鳥籠は見ていた「旦那。もしかしなくてもここにサイコロを入れるつもりか?」
黄金の鳥籠を前に俺が言うとソファーに座っていた旦那は顔を綻ばせた。
「分かっておるではないか! アシュヴァッターマン!! …あとはこの前で上手いことマスターに召喚陣をまわさせれば。ぐふふふふ」
悪巧みをする旦那に苦笑して俺はあたりを見渡す。
ドバイで買い上げたふたりで使うには広い屋敷は黄金で飾り立てられ、中央の噴水を囲むように美しい布が書けられている。花や果物を盛った籠が台座に載せられ、天窓から光がさんさんと差し込んでいるというのに、燭台には贅沢にも火が灯されている。
そこに置かれた脈絡のない大きな鳥籠。
──生前鳥の名を持つ人がいた。旦那達の叔父のシャクニだ。
鳥籠に旦那が持つサイコロ。それはあの人を喚び出す触媒になるだろう。
「わし様がいて、カルナがいて、ドゥフシャーサナもわし様の中にいる。後は叔父上が来ればカウラヴァは完成だ」
上機嫌に笑って旦那は腕を動かす。出現したサイコロを握り込んだその手を俺は掴んだ。
「なぁ、旦那。…すぐに喚ばなくてもいいんじゃねぇか?」
今、カルデアに召喚されているカウラヴァは旦那と俺とカルナ。昨日ここに訪ねてきたカルナはマスターの護衛でホテルを拠点としている。
ふたりきり、だ。
生前、王族である旦那には侍従が何人も付き従っていた。本当にふたりきりになれたのは数えるほどもない。
貴重な時間を、奪われたくなかった。
花のような色の瞳を黙って見下ろしていると、不意に旦那が笑い出す。
「分かった、分かった。そのような目で見るな。シャクニ叔父の件は後回しにするし、ドゥフシャーサナにはもうしばらく我慢してもらおう」
ほっと息をついた俺を、旦那は引き寄せた。
唇が重なる。
軽く触れたそれはすぐ離れたというのに旦那はちろりと舌を舐め。表情を変えた。
「だが、戦力は欲しい。幸福カウンターという怪しげなものを誇示する奴など信用出来ん。──頼りにしているぞアシュヴァッターマン」
「俺はカウラヴァに入ってねぇんだろ?」
わざとらしく顔を背けると、旦那の指が髪を梳く。
完成するカウラヴァに俺の名前を挙げなかった旦那のご機嫌取りに俺は唇を引き結んだ。
カルナは旦那の養子だし、ドゥフシャーサナは実の弟。シャクニは叔父だ。その血縁の中に俺が入っていないのは仕方がない、と頭では分かっている。
「アシュヴァッターマン。アシュヴァッターマン」
旦那が歌うように俺の名前を呼ぶ。
その指が旦那の片手を掴んだままの俺の腕を伝った。
「おまえはわし様のものだ」
「ああ」
それは日が昇るように当然のことだ。
旦那がにやりと笑う気配がする。
「おまえはわし様だけのものだろう?」
「…ずるい」
否定出来ない問いかけに俺は白旗を上げて振り返る。
また引き寄せられて唇が触れる。
今度もすぐにそれは離れたが、代わりに額が触れ合った。
至近距離で旦那の瞳が光る。
「わし様はもっと欲しい。
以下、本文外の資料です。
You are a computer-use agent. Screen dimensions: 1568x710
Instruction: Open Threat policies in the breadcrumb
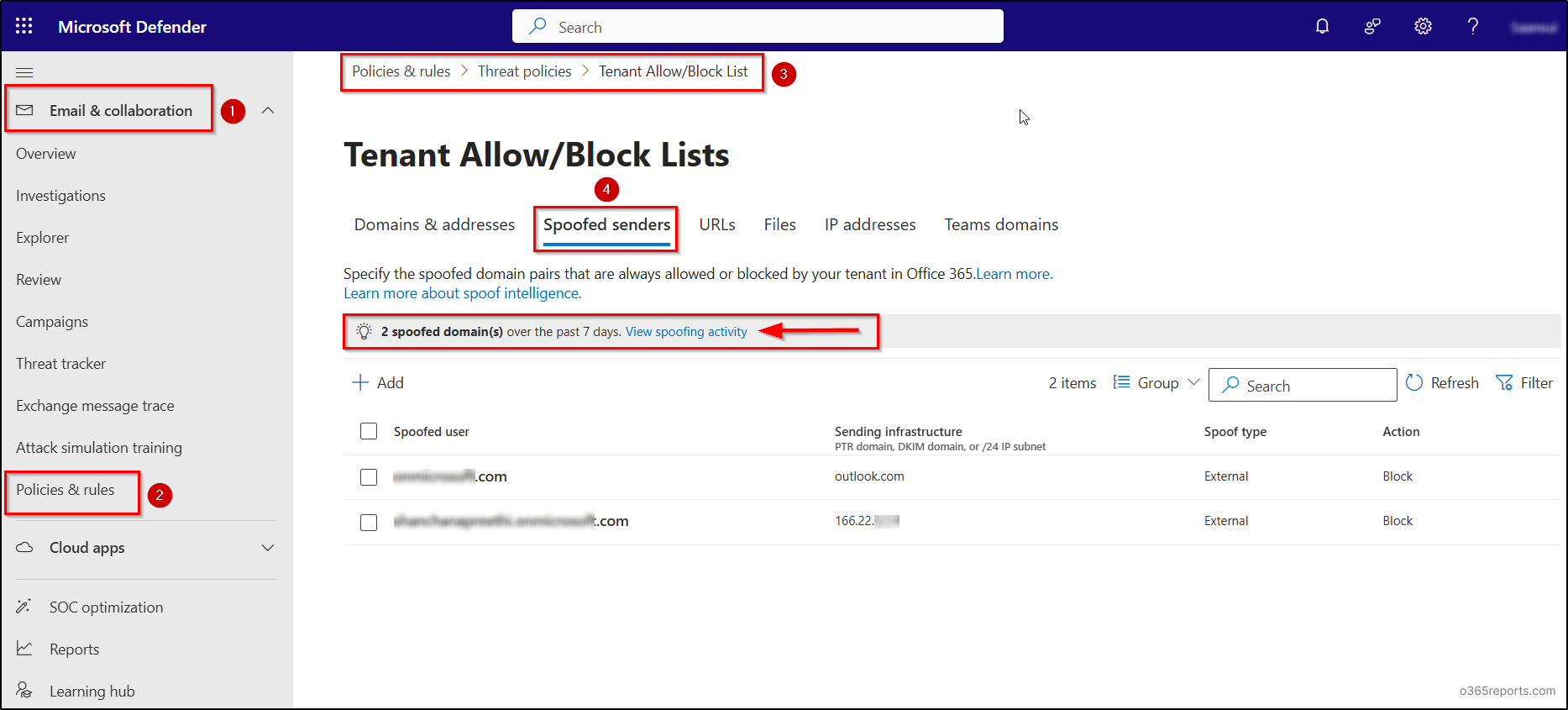[524, 71]
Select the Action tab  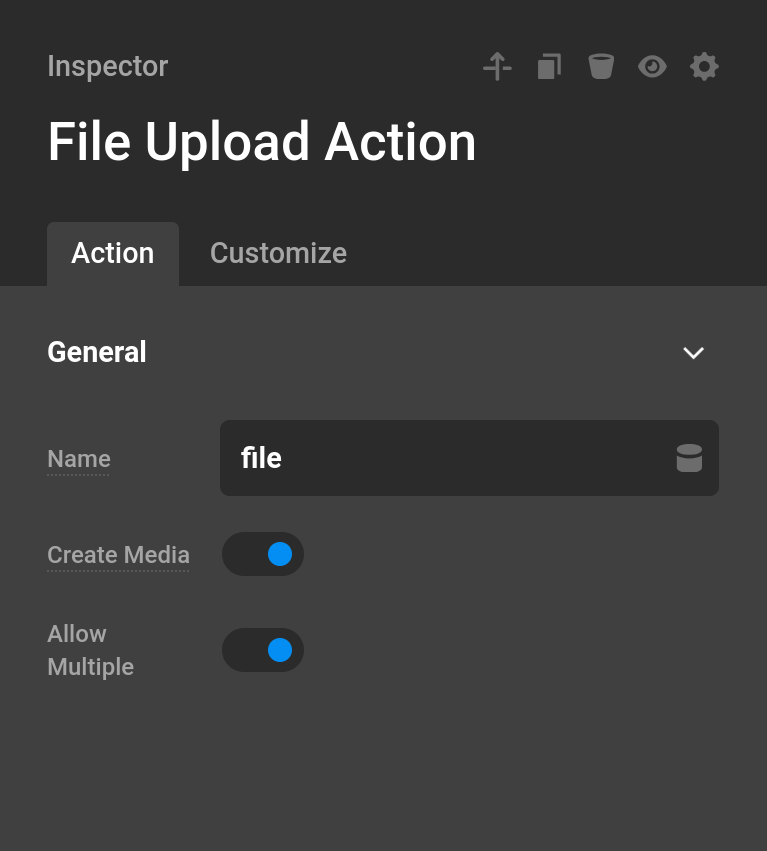112,253
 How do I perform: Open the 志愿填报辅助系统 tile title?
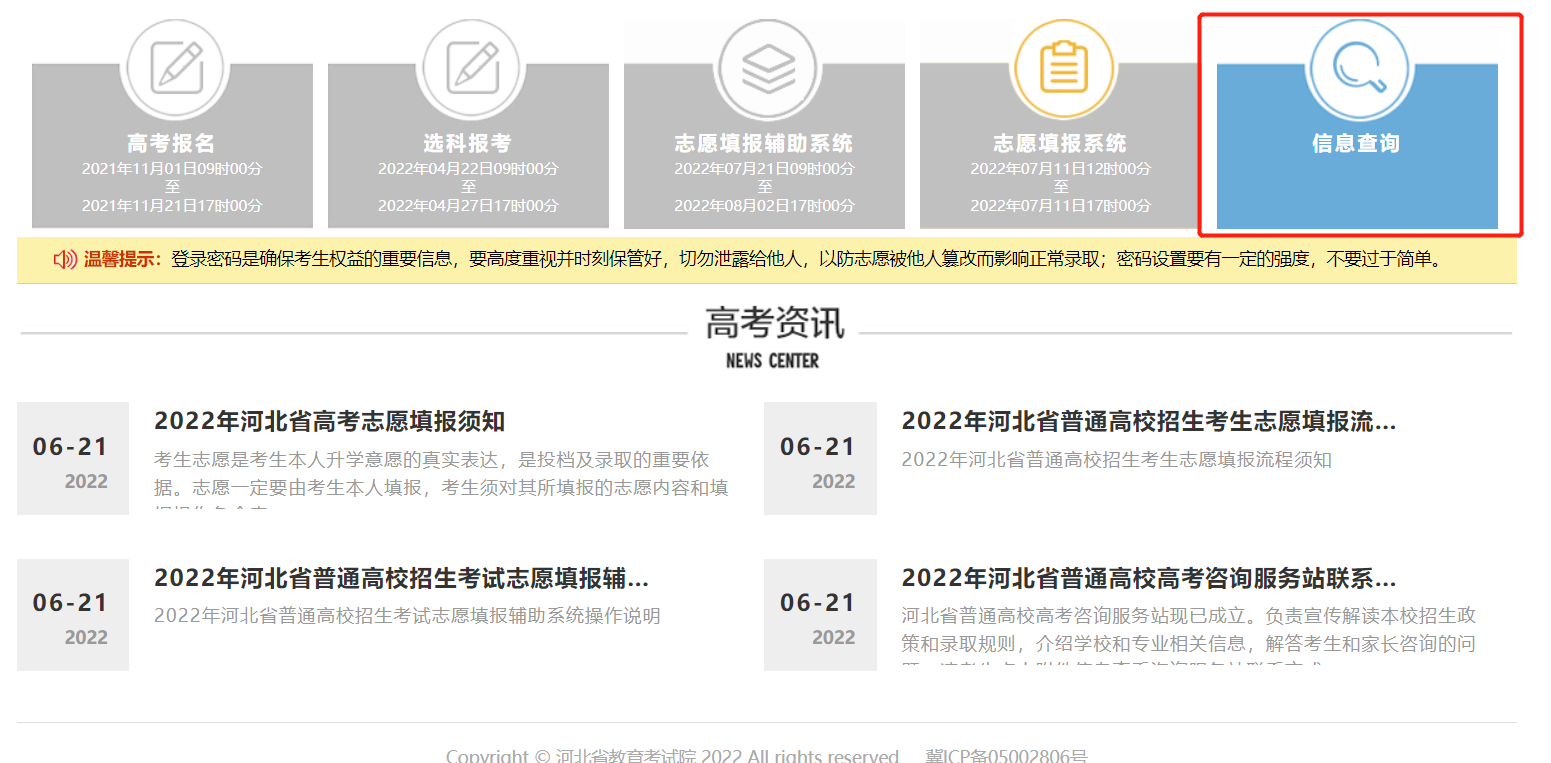(x=764, y=143)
おまえやカルナだけではまだ足りない。この街にある黄金すべてを集めてカウラヴァの威光をここに打ち立てるのだ」
俺には理解出来ない強欲さを湛えた旦那の瞳。欲しいと願えるその強さも俺は好きなのだ。
「──頼りにしているぞ、アシュヴァッターマン」
そうしてその強欲さに俺も含まれていることが。この上もなく俺を満たす。
「任せてくれ」
息をするように請け負った俺に旦那が満足げに微笑む。そんな俺達を空の鳥籠が見守っていた。